2. The Golden Rule. You are God and your players are there solely for your pleasure. Never take advice from your players, shoot them down or otherwise stick something large and painful in their mouths such that they can no longer speak.
3. Where a gentle touch will do, a fist is even better. Never show, just tell. If your players disagree or try to deviate, rectal daiklave impalement will keep their attention.
4. Your DMPC is, of course, God Incarnate. However, it would never do to have his awesomeness go unobserved, so he must have pawns (see note on Pawn Characters above, they’re called that for a reason!) to watch you mastur-I mean play.
5. Your players are here to accomodate you, not the other way around. Their players may have certain ‘personalities’ picked out that make them not respect your DMPC. This is wrong. They must love you and worship even the feces that you deposit, for it is perfect.
6. Insult your players at every opportunity, but by no means should you even remotely hold yourself to the standard you set for them. Kidnapping a half dozen people from a crowded bar is plenty ‘subtle’ for you. If one of them carries too big a weapon, that is not subtle.
7. YOU ARE THE DUNGEON MASTER! YOU HAVE NO FLAWS! Anyone claiming otherwise is simply being an asshole for not recognizing your perfection.
8. Right and Wrong are what make you, the Dungeon Master, feel good. Not your players. Any thoughts of honor or morality by your players are simplistic false belief systems.

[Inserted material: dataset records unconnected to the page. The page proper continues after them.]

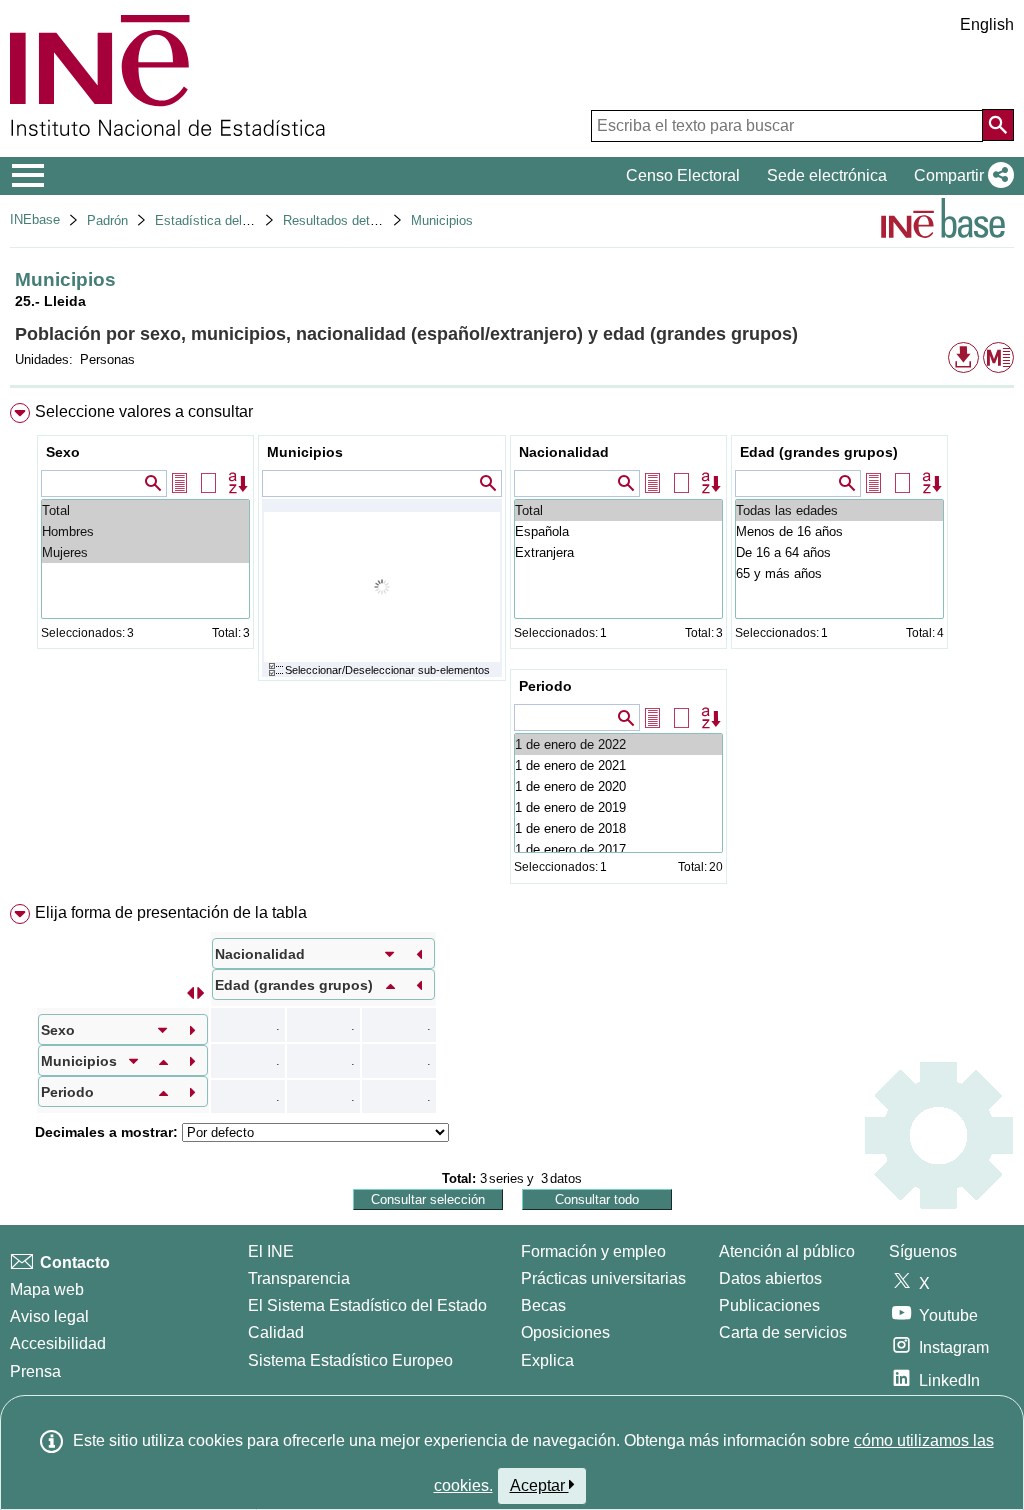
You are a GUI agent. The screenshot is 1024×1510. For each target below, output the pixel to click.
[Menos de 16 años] (839, 531)
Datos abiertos (770, 1278)
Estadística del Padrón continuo (247, 220)
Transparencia (299, 1278)
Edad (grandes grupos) (819, 452)
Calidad (276, 1332)
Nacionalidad (564, 452)
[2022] (618, 744)
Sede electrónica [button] (827, 175)
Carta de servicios (783, 1332)
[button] (960, 176)
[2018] (618, 828)
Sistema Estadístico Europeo (350, 1360)
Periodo (545, 686)
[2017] (618, 849)
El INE (271, 1251)
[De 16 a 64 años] (839, 552)
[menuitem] (512, 648)
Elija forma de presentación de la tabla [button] (171, 912)
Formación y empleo (593, 1251)
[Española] (618, 531)
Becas (543, 1305)
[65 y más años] (839, 573)
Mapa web (47, 1289)
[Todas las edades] (839, 510)
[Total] (145, 510)
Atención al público (787, 1251)
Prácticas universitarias (603, 1278)
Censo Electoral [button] (683, 175)
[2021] (618, 765)
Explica (547, 1360)
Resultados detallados (347, 220)
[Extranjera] (618, 552)
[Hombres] (145, 531)
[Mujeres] (145, 552)
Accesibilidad (58, 1343)
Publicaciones (769, 1305)
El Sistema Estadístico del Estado (367, 1305)
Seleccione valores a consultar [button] (144, 411)
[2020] (618, 786)
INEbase (35, 219)
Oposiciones (565, 1332)
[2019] (618, 807)
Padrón (107, 220)
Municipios (442, 220)
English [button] (987, 24)
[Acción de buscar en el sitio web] (998, 125)
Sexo (63, 452)
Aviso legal (49, 1316)
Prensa (35, 1371)
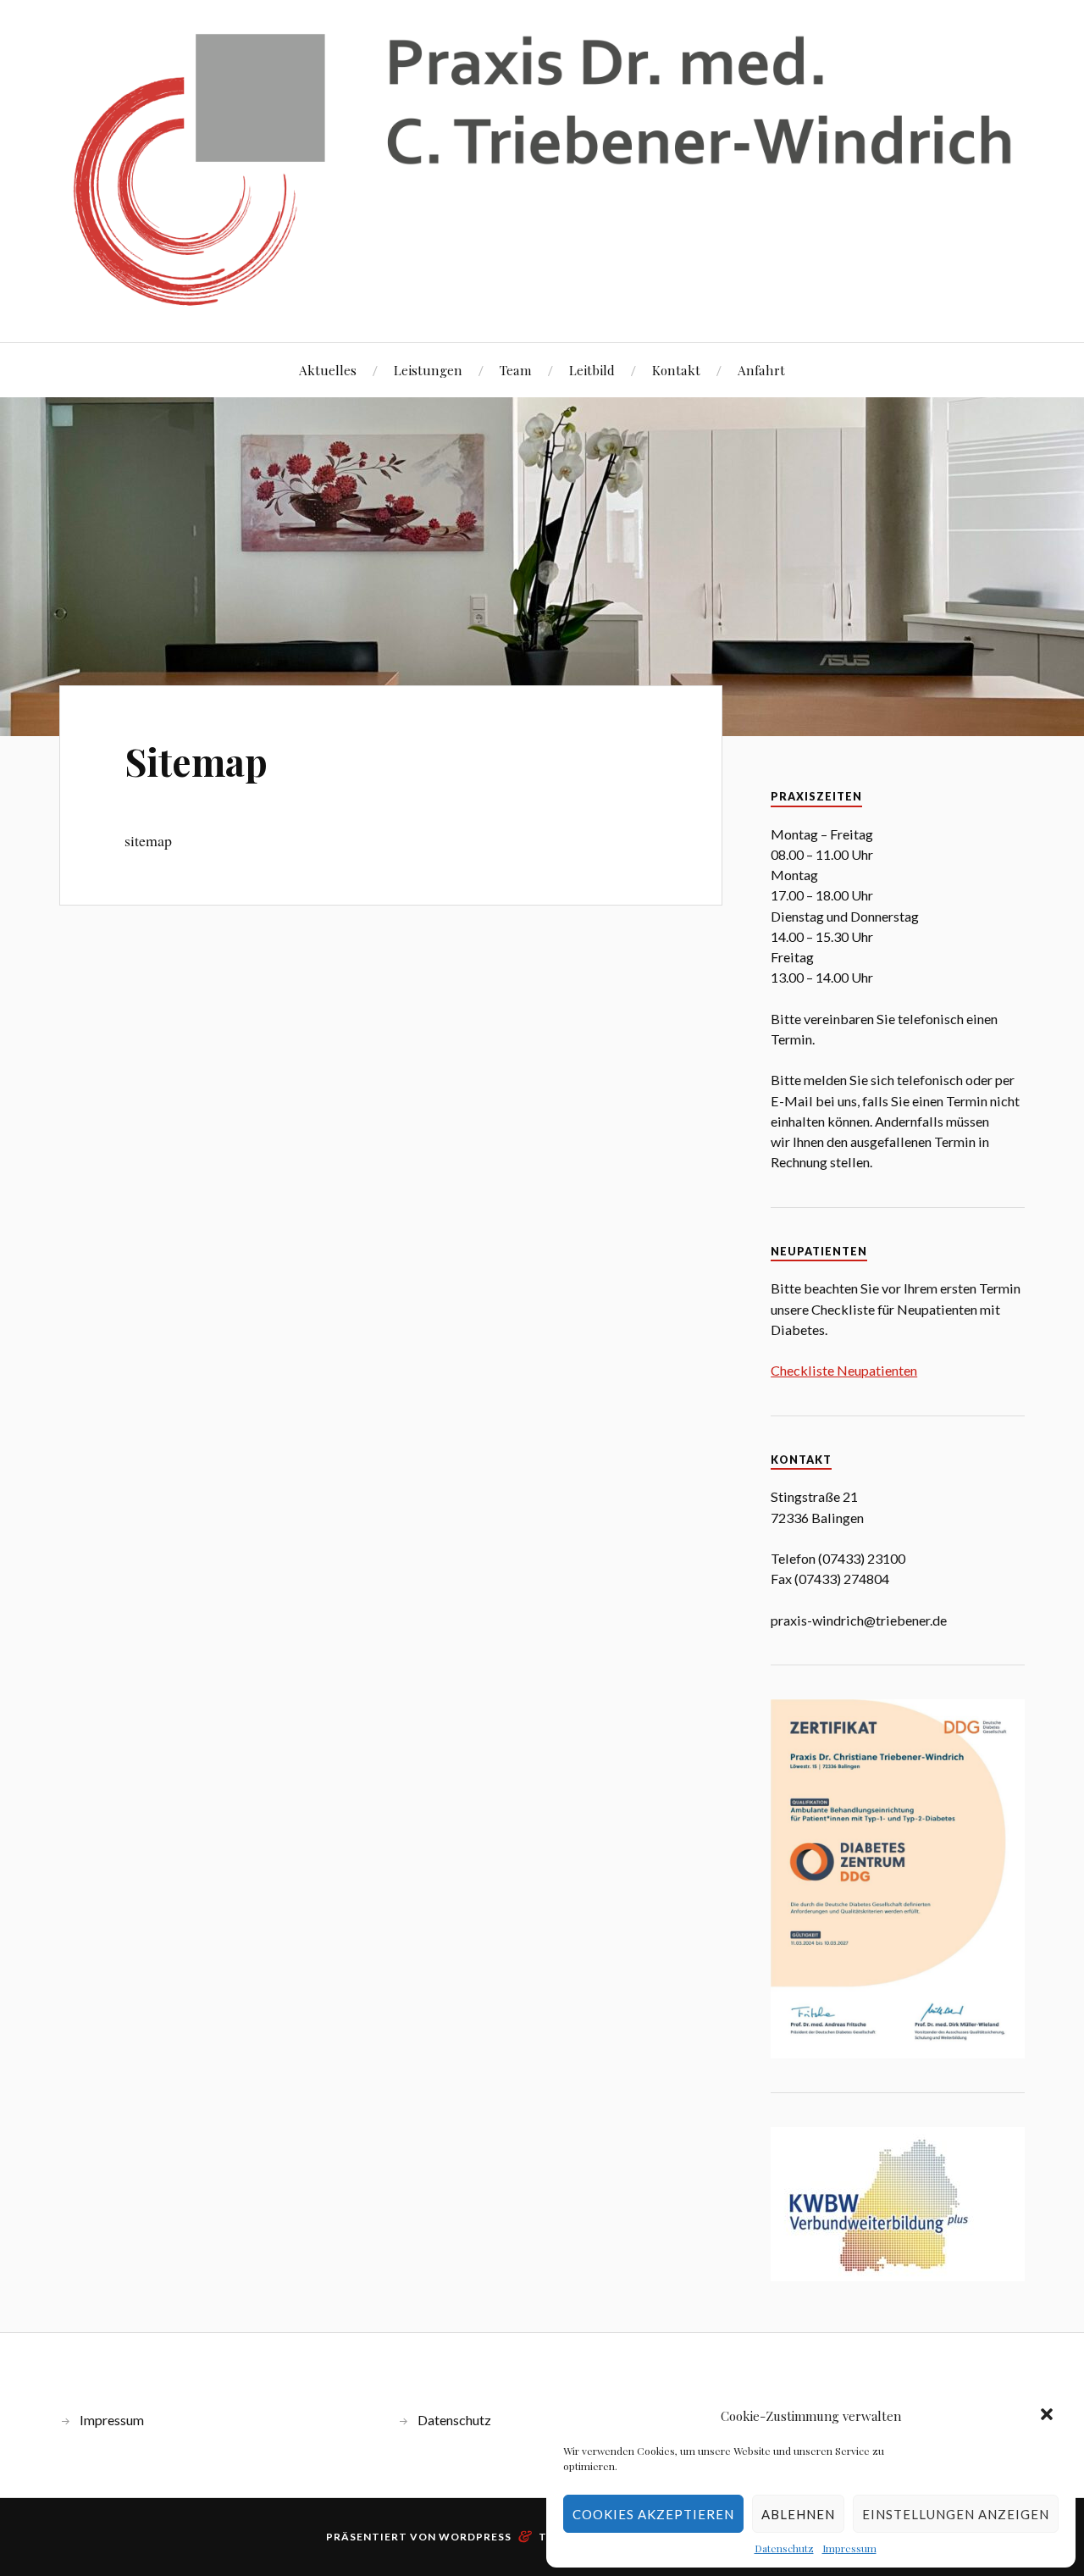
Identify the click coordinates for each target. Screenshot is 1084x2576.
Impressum (849, 2548)
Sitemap (196, 761)
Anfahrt (761, 370)
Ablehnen (798, 2514)
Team (516, 370)
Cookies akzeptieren (653, 2514)
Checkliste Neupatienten (844, 1370)
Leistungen (428, 370)
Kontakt (676, 370)
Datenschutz (784, 2548)
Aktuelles (328, 370)
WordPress (475, 2536)
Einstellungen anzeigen (955, 2514)
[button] (1048, 2416)
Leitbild (592, 370)
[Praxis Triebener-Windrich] (542, 169)
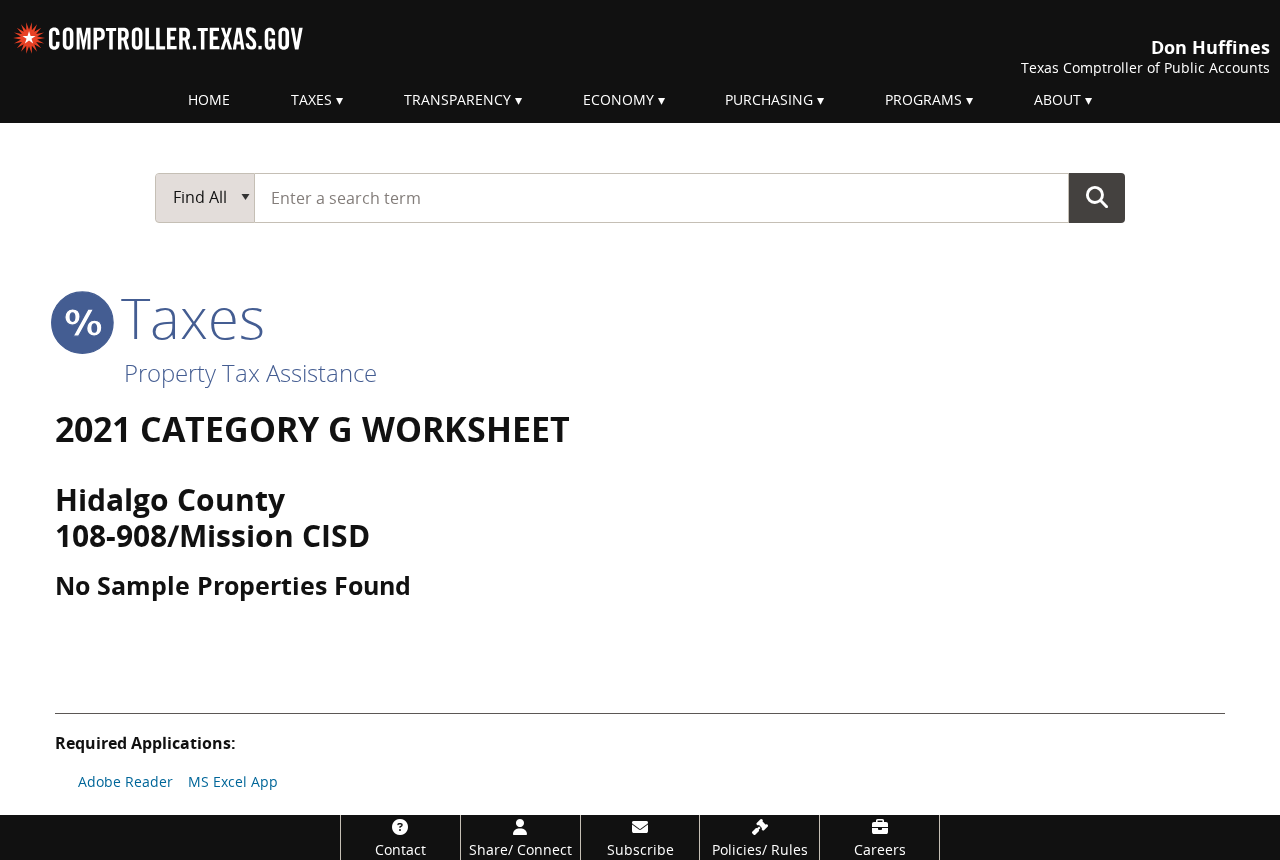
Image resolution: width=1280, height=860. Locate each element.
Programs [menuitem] (923, 99)
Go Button (1097, 197)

9. Thinking on the fly, alternate plans, and looking at things from the Player’s perspective are signs of lesser dungeon masters. Avoid these dark paths.
10. Abuse semantics! If your players harp on you because you called them stupid, they are clearly wrong! For you called them lackwits, which has an entirely different meaning.
11. Players of boorish, abusive, idiotic characters with few grasps of sense or sapience are your best. Keep them, lose the smart ones. The latter may try to upstage your Glory.
12. Canon information is to be discarded at a whim. A council that oversees the well-being of a city would never possibly be interested in its destruction, for example.
13. Explain your brashness away with old age, and hide under the mantle of incomprehensibility. Obviously, there are many things in the worlds that cannot be understood, and you are one of them.
14. Some of your players might make the mistake of calling your DMPC a god. Quickly disabuse them of this notion. Your DMPC is above that.
15. Members of the opposite (or otherwise desired) gender are sex toys for your enjoyment, whether they want to be or not.
16. Vagueness is your friend. Never be specific. It lets you suitably maneuver your already perfect story to higher states of perfection.
17. Don’t bother paying attention to character backgrounds. Just check the length to make sure they’ve wasted an appropriate amount of time on the task.
18. Always start all of your characters in the same tavern, or, if you wanna be fancy, a brothel. Even if they come from all corners of the world/Universe/whatever.
19. Never use ‘we’, ‘us’, ‘our’, ‘ours’ or similarly inclusive words. Always ‘I’, ‘me’, ‘mine’, etc. “My campaign”, “my story”, “what I needed”. Keeps you in the proper mindset.
20. If players start chafing under your just and perfect rule, and start sticking up for eachother, it is a sure sign of mutiny. Crush them.
21. Gripping scenes are for losers, and unnecessary to express the true awesomeness of your Perfect Story. Just pack your players in. The ones you wanna keep will love it!
22. Always, always ALWAYS HOLD GRUDGES!
23. Exchanging instant messengers, phone numbers, or other means of instantly contacting your players is for pussies and therefor beneath you.
24. Always be vague about how your campaign will go and begin. That way, your players will make up wildly different ideas which will not mesh with your goals at all.
25. Do not make sure your replacement players for those you have preciously rectally impaled are ready to go before the game begins!
26. Don’t bother keeping your players busy. Give them an hour or so of twiddle time after you make them show up.
27. Add subtle reminders that your ‘game’ is a play, and you are its sole author.
28. Be sure to render useless any allies your players actually spent points on. The only NPCs of any import are your own!
29. Never start your players off ahead. Instead, insult them for being inexperienced, and offer ‘training’.
30. Always blame your players!
31. A good Dungeon Master for Exalted does not care for stunts, and should never reward them.